Çay, yağ, makyaj, çikolata lekeleri… Gün içinde fark etmeden üzerinize bulaşan lekeler artık kâbus olmaktan çıkıyor. Siemens iQ500 çamaşır makinesi ile stainRemoval teknolojisi devreye giriyor. Tek bir dokunuşla çay, yağ, kozmetik veya günlük hayatta karşılaştığınız diğer zor lekeler için özel programları aktif edebilirsiniz. 
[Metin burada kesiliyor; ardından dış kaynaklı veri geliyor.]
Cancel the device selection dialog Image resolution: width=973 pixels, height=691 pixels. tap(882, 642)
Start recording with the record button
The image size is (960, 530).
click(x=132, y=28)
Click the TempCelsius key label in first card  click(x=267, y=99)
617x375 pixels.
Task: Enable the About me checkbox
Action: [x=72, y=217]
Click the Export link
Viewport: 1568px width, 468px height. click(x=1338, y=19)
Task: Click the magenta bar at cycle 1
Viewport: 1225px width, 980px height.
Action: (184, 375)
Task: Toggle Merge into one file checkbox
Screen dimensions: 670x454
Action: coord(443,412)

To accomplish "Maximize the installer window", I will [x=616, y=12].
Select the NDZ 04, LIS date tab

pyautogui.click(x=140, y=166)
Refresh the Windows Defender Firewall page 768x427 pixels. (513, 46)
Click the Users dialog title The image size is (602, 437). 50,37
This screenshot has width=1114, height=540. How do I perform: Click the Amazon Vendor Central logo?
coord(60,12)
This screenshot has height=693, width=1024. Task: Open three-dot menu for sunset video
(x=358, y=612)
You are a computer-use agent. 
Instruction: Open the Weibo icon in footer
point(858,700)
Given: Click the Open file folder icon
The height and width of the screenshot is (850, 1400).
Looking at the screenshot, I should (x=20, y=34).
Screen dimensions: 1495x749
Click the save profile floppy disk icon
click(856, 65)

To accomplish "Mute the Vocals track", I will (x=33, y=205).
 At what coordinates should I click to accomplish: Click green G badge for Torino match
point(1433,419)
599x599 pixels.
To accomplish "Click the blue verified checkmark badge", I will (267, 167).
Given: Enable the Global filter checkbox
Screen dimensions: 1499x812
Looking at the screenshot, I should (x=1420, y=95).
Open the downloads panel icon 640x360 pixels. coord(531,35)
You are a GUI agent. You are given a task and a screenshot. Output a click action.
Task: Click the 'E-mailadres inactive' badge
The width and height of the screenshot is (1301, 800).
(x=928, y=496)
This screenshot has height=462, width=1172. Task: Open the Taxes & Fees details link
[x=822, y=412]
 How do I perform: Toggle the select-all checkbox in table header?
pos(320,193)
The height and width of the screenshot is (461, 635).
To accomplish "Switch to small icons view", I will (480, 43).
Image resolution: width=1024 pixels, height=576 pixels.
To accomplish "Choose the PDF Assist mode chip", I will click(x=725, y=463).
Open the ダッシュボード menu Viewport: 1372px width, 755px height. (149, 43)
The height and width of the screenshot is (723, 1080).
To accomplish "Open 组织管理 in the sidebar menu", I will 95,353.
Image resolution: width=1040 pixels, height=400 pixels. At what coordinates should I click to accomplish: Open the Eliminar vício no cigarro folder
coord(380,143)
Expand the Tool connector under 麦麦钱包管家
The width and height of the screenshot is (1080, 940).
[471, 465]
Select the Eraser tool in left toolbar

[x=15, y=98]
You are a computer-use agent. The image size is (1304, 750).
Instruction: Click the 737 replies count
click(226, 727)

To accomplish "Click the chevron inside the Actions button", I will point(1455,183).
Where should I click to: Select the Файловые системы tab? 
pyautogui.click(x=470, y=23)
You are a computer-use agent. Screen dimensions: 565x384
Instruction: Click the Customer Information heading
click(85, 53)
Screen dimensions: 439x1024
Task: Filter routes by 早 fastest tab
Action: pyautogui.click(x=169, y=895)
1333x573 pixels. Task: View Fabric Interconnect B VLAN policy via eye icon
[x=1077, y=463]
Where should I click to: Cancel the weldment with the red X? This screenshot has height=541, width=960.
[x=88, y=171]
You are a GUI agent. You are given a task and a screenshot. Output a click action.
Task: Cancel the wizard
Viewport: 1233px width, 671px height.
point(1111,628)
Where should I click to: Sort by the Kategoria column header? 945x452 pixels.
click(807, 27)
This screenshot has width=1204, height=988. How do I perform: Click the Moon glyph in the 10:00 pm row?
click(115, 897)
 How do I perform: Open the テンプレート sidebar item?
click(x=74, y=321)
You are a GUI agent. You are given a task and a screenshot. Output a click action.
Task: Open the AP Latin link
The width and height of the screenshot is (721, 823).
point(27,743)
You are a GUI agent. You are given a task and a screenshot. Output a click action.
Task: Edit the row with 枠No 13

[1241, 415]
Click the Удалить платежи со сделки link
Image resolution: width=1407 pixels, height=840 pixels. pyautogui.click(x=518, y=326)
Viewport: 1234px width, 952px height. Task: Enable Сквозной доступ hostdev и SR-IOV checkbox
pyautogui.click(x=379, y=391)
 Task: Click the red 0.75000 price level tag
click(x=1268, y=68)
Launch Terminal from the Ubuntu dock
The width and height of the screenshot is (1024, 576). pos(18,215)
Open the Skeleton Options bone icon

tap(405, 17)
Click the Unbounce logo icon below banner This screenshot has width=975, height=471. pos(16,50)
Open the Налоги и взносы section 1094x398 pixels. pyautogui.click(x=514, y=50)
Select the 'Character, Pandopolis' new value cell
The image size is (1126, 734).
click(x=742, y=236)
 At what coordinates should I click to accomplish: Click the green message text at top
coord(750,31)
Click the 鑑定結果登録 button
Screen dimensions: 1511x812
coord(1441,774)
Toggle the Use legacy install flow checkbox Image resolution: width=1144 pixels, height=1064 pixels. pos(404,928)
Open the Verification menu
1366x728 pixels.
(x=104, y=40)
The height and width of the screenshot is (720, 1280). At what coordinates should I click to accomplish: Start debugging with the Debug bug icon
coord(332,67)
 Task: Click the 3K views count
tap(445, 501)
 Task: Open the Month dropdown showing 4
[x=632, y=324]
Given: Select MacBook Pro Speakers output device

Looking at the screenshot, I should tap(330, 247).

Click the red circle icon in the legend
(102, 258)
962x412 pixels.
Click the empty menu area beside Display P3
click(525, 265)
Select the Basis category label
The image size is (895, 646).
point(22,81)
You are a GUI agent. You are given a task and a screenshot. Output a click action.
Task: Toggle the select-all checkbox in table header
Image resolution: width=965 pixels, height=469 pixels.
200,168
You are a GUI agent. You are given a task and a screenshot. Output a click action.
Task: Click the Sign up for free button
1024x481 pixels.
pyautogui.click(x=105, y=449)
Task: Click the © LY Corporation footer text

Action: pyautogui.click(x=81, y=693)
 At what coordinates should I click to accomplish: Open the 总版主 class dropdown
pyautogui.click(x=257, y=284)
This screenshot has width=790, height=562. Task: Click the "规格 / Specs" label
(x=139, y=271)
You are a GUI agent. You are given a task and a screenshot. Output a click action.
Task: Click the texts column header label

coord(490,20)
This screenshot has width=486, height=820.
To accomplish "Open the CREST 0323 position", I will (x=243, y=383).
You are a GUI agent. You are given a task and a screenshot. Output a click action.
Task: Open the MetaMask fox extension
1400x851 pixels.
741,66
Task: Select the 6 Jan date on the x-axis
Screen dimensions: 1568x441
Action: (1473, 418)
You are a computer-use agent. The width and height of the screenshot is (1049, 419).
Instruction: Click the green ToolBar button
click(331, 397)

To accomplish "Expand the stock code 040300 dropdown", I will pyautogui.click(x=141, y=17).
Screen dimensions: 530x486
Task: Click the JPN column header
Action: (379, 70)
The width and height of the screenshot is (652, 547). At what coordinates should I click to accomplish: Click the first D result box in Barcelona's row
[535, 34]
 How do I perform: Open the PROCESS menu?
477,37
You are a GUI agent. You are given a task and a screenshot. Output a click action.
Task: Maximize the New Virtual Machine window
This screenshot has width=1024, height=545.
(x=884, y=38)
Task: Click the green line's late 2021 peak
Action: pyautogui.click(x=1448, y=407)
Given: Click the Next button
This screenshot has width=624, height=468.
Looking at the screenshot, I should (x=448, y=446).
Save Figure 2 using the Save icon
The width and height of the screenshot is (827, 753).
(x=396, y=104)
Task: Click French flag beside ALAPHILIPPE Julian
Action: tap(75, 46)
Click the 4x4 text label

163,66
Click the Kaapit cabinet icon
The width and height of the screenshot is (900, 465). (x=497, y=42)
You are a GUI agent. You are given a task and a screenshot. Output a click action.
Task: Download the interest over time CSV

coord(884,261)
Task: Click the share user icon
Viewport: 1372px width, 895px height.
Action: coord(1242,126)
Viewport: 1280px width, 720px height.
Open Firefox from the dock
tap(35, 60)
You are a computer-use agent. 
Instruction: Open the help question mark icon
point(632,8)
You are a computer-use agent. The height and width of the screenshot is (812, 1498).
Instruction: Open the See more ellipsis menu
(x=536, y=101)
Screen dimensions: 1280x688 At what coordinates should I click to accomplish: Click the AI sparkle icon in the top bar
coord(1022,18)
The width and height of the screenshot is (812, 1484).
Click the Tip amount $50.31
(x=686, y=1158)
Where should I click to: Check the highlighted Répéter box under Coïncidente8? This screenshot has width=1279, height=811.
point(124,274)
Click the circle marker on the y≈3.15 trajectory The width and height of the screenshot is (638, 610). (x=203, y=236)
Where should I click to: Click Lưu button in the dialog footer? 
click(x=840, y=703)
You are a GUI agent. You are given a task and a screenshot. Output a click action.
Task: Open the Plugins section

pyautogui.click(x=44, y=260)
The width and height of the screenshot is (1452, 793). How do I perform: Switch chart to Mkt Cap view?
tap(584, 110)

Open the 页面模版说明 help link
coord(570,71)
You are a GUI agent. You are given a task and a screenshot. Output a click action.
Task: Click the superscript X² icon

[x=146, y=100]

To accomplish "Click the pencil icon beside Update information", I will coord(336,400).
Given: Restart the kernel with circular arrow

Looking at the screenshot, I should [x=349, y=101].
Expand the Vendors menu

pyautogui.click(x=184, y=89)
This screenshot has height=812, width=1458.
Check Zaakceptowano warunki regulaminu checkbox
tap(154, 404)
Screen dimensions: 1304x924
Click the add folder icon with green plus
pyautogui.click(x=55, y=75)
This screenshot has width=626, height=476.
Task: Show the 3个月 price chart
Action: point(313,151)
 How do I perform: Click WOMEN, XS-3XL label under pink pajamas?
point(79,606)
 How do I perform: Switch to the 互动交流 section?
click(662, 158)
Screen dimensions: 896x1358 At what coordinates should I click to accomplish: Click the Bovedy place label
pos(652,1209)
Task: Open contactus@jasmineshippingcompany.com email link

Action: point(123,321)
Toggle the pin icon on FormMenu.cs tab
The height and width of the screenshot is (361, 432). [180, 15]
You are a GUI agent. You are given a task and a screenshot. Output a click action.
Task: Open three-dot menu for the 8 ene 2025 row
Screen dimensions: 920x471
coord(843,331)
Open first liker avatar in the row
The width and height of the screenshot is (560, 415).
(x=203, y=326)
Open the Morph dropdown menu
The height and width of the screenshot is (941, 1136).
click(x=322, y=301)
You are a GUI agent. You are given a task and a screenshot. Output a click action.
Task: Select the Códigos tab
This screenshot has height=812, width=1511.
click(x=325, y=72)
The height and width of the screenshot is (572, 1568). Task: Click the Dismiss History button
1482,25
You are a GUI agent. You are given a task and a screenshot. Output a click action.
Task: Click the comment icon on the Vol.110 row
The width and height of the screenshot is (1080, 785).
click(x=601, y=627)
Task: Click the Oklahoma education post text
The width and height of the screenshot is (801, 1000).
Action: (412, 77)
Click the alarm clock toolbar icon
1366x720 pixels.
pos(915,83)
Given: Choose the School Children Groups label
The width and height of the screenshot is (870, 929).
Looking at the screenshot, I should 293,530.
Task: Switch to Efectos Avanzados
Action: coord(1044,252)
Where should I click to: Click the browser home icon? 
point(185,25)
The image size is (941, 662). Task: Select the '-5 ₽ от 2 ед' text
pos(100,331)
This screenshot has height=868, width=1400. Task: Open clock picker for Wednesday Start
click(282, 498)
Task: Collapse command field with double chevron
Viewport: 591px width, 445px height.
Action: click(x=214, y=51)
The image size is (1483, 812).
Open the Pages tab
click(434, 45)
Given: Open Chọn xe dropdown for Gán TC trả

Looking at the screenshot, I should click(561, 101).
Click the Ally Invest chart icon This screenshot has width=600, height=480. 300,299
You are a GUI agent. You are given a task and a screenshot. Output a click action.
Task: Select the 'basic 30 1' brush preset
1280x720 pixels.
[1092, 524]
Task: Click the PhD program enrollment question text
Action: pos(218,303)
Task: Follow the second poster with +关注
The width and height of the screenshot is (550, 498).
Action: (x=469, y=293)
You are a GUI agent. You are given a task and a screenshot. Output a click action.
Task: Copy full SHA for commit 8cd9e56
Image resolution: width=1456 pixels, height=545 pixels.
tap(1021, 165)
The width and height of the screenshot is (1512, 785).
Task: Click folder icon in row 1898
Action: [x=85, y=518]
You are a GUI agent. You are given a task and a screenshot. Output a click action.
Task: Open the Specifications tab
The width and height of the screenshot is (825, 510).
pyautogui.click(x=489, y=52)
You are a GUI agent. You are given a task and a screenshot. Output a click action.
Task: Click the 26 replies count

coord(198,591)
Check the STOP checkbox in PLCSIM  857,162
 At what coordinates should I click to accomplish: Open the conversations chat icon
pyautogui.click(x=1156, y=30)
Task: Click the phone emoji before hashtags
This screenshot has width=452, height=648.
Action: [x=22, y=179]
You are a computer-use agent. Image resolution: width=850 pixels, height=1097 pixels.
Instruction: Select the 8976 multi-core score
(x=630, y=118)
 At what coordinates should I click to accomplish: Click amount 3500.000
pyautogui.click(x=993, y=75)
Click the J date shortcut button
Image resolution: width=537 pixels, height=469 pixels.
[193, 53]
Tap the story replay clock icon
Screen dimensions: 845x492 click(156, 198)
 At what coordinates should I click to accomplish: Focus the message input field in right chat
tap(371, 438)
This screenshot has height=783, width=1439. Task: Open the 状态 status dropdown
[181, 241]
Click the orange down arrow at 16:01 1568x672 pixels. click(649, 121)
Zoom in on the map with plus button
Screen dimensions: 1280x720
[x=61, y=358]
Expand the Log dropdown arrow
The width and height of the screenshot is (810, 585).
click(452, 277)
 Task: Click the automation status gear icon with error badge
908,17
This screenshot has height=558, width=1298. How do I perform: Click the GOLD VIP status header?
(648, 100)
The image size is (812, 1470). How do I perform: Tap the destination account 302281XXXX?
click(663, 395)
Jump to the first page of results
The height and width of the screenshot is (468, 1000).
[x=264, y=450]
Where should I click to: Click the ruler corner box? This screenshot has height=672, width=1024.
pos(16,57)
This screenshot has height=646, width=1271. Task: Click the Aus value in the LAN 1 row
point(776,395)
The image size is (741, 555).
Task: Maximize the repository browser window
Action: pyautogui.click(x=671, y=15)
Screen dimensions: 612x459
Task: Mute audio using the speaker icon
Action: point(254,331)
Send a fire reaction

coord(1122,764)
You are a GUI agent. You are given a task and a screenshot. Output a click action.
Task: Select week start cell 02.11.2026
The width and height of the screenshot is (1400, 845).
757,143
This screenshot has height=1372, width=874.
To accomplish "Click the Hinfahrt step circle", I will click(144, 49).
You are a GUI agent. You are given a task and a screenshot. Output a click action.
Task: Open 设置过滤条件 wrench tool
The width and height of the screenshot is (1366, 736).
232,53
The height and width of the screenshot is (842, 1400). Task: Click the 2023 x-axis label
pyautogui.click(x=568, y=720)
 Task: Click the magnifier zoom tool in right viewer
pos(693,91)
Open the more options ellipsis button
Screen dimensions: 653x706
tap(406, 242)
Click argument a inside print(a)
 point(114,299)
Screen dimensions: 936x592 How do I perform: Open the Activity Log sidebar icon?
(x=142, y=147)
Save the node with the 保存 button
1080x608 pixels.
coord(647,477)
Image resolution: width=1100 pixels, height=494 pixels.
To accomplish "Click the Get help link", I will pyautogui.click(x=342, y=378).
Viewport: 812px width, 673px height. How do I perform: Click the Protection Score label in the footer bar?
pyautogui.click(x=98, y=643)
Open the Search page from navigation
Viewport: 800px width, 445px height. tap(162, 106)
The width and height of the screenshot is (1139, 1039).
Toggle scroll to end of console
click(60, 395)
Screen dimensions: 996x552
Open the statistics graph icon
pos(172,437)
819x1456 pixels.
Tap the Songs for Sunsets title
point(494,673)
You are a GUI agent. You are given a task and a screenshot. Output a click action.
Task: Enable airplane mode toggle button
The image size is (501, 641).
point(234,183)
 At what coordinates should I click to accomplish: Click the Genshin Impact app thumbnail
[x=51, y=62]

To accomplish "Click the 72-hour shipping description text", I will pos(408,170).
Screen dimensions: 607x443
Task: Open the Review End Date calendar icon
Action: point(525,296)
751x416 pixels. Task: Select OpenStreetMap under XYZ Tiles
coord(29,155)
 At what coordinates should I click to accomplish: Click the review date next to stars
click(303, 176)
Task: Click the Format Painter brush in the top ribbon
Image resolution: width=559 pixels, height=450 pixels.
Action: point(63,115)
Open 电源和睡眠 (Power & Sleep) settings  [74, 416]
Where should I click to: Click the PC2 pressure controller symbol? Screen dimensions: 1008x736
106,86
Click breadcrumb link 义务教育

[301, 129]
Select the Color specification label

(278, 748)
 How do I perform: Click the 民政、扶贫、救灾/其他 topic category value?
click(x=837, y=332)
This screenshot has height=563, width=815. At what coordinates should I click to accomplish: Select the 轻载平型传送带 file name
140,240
Siemens Home Connect uygulaması sayesinde daha fazla leke türünü ve bunlar için geliştirilmiş özel programları keşfetmek de mümkün. Yani sadece “lekeyi çıkar” demekle kalmıyor, sizin için en doğru yıkama programını da otomatik olarak öneriyor. Böylece hem lekelerle uğraşmak zorunda kalmıyor hem de giysilerinizin ömrünü koruyorsunuz. 

Artık çocuğunuza yemek yedirirken dökülen yemek lekeleri, kahve kazaları ya da mutfakta sıçrayan yağ lekeleri sizi endişelendirmiyor. stainRemoval, günlük hayatın getirdiği küçük sürprizlere karşı en güvenilir yardımcınız oluyor. 

Siemens iQ500 çamaşır ve kurutma makineleri, artık sadece kıyafetlerinizi temizleyen makineler değil; size zaman, konfor ve güven veren akıllı iş ortaklarınızdır. Ütüye harcadığınız vakti kendinize ayırın, lekelerle uğraşmayı unutun ve teknolojinin yaşam alanınıza uyumunun keyfini yaşayın.

*Bu yazı Siemens’in katkılarıyla hazırlanmıştır.